= Material for the task =
--- START ---

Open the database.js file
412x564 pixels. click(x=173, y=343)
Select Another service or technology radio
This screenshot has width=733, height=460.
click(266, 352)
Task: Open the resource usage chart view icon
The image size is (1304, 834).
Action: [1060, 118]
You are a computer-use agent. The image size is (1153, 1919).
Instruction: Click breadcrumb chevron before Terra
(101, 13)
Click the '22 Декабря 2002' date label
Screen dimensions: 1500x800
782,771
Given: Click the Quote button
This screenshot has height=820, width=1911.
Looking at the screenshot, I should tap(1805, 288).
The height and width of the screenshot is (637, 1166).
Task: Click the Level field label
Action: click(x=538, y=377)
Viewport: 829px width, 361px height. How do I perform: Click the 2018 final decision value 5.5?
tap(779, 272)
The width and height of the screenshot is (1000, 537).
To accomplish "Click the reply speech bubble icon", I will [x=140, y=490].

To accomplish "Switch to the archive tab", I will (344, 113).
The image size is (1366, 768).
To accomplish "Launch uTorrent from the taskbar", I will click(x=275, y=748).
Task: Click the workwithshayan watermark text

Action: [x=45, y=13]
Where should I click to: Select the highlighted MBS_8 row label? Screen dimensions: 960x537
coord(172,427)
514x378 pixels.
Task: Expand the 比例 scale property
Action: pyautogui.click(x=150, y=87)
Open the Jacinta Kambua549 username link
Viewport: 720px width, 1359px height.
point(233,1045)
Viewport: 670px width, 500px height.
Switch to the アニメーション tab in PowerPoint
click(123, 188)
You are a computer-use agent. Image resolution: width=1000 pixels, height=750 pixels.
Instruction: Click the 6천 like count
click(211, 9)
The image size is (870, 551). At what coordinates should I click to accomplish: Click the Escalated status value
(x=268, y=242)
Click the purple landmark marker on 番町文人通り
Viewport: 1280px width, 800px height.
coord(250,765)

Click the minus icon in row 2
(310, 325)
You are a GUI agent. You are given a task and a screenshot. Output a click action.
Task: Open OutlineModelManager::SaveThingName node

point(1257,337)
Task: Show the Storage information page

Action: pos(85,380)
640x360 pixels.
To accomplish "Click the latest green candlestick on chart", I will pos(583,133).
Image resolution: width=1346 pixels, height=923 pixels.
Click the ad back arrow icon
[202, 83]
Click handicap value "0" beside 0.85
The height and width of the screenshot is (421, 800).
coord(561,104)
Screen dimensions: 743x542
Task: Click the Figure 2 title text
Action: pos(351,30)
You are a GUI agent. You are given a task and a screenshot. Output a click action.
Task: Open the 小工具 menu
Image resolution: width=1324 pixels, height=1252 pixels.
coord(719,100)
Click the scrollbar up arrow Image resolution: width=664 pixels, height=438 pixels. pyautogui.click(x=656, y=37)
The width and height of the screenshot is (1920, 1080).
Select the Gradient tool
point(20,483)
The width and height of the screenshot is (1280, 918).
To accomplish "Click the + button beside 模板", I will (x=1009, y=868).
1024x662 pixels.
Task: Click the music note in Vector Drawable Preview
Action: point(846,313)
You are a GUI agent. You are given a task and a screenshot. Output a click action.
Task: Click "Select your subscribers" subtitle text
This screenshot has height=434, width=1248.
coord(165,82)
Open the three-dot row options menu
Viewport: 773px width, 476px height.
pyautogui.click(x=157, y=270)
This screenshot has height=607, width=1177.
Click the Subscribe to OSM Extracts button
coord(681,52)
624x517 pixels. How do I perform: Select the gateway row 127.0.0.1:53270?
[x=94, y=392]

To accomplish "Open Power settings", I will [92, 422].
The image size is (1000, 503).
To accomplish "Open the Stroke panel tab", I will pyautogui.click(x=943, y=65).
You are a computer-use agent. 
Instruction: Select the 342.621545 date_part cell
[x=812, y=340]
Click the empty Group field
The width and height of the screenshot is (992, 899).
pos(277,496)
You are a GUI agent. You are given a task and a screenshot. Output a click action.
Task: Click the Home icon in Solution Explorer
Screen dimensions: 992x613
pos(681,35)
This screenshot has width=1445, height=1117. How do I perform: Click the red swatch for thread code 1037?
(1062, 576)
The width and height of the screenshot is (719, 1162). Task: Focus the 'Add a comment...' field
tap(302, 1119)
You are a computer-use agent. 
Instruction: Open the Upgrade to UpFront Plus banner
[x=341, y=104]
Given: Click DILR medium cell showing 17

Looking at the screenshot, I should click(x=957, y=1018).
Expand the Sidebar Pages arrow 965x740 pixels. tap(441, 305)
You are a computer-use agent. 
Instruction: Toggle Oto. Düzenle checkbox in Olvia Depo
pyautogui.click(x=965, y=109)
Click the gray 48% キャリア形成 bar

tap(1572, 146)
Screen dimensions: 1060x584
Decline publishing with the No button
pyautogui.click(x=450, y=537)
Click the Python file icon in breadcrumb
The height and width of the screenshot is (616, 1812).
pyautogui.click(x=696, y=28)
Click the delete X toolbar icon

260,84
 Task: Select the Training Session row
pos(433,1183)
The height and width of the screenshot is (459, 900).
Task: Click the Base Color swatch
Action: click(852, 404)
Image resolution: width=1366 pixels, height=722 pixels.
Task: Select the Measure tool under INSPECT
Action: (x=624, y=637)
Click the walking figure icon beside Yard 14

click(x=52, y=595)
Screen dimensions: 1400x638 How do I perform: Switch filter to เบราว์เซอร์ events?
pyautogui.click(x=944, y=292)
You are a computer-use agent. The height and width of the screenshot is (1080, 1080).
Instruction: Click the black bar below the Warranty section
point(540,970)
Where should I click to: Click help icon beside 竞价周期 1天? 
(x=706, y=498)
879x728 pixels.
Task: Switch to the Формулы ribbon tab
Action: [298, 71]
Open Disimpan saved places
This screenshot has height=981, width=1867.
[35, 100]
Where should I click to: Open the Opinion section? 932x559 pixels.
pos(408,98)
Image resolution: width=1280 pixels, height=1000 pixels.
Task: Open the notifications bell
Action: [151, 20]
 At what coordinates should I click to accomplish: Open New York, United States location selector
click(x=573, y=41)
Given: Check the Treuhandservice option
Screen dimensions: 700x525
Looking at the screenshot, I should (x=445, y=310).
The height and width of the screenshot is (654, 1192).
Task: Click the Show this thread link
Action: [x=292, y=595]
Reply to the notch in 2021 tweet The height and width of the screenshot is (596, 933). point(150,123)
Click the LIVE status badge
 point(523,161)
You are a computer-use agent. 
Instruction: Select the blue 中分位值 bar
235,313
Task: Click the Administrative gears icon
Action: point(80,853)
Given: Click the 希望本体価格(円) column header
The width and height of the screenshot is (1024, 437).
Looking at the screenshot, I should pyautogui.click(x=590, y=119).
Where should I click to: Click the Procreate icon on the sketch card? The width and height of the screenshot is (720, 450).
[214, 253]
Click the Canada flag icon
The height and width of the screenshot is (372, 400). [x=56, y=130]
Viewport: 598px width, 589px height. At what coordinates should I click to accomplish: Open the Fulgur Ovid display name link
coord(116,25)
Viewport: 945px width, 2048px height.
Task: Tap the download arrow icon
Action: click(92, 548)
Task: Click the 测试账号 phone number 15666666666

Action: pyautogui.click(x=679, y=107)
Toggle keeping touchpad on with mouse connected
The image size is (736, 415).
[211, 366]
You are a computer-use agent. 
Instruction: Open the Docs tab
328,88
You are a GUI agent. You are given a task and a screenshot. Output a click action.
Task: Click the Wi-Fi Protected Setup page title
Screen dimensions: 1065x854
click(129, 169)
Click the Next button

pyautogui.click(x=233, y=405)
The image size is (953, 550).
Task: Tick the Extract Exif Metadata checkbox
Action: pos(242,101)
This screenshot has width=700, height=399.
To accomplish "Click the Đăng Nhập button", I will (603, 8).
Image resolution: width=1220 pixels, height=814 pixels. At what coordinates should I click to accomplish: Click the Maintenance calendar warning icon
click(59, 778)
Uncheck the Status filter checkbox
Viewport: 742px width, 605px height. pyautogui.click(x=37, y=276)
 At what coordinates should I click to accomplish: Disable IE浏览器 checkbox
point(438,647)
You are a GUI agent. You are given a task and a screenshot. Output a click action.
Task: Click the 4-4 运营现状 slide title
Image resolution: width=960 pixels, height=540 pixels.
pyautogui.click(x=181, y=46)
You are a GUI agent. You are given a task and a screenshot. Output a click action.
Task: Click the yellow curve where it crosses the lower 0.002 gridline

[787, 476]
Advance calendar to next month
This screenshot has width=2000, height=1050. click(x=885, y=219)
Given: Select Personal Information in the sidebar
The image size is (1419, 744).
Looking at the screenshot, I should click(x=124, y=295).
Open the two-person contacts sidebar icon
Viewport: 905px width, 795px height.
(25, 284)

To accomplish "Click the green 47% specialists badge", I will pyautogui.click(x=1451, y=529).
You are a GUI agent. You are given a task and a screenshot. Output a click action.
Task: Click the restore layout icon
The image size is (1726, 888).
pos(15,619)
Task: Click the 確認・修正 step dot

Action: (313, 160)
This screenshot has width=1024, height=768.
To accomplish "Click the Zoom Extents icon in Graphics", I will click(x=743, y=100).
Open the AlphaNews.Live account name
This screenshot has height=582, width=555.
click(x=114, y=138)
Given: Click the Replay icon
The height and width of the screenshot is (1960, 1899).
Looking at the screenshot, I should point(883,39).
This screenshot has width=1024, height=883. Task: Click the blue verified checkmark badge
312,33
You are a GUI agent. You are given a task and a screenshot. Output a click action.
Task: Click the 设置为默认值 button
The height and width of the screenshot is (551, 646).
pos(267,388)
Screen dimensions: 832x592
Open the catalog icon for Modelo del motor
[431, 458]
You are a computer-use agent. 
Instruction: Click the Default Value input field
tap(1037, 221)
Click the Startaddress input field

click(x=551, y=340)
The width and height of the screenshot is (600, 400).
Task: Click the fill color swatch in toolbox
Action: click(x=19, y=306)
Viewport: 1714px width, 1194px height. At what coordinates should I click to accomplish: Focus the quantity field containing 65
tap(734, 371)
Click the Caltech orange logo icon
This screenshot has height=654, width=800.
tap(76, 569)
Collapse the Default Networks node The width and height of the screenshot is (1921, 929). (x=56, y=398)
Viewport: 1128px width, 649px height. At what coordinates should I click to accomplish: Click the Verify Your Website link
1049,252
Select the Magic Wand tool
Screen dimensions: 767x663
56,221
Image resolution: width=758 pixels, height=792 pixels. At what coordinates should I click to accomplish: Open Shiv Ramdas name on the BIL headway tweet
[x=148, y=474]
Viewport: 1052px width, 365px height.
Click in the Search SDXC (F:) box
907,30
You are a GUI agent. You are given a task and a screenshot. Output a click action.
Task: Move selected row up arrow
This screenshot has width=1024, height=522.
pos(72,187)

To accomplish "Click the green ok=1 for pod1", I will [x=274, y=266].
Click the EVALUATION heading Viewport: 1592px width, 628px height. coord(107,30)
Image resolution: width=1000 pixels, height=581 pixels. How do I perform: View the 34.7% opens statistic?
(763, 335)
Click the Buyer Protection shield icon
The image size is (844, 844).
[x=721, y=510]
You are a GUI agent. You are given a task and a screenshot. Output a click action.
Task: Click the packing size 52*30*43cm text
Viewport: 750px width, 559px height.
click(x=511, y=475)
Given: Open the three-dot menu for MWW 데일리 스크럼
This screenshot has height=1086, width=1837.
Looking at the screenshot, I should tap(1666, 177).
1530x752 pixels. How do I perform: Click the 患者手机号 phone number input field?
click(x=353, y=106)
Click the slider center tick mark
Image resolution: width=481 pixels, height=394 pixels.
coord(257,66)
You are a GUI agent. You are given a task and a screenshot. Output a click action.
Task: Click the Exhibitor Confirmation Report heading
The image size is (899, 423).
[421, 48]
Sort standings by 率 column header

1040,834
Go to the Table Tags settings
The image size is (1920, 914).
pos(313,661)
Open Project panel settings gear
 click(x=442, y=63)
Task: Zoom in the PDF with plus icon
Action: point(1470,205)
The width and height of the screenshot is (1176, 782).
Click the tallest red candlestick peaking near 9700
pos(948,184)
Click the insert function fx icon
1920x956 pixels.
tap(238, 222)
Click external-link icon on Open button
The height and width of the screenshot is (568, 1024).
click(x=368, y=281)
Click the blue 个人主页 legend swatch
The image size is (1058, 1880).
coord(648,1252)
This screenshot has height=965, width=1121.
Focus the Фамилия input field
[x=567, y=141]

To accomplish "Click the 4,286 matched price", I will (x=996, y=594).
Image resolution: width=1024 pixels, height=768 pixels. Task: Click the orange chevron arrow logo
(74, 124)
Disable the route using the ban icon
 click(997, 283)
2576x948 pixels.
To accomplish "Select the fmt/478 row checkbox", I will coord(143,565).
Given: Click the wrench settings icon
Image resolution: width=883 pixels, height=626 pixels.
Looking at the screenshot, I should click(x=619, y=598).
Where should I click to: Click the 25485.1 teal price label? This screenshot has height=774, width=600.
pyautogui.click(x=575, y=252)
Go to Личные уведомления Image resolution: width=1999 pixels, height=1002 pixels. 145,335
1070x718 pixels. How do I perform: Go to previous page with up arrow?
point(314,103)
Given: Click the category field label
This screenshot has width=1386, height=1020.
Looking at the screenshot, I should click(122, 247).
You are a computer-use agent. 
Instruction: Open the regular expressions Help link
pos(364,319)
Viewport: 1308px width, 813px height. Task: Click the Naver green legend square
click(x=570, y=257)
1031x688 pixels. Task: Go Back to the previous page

--- END ---

= What you need to do =
Restate word for word only the lines running from the beginning of the data to the line holding "Given: Click the Quote button", both included.

= Result for this exercise =
Open the database.js file
412x564 pixels. click(x=173, y=343)
Select Another service or technology radio
This screenshot has width=733, height=460.
click(266, 352)
Task: Open the resource usage chart view icon
The image size is (1304, 834).
Action: [1060, 118]
You are a computer-use agent. The image size is (1153, 1919).
Instruction: Click breadcrumb chevron before Terra
(101, 13)
Click the '22 Декабря 2002' date label
Screen dimensions: 1500x800
782,771
Given: Click the Quote button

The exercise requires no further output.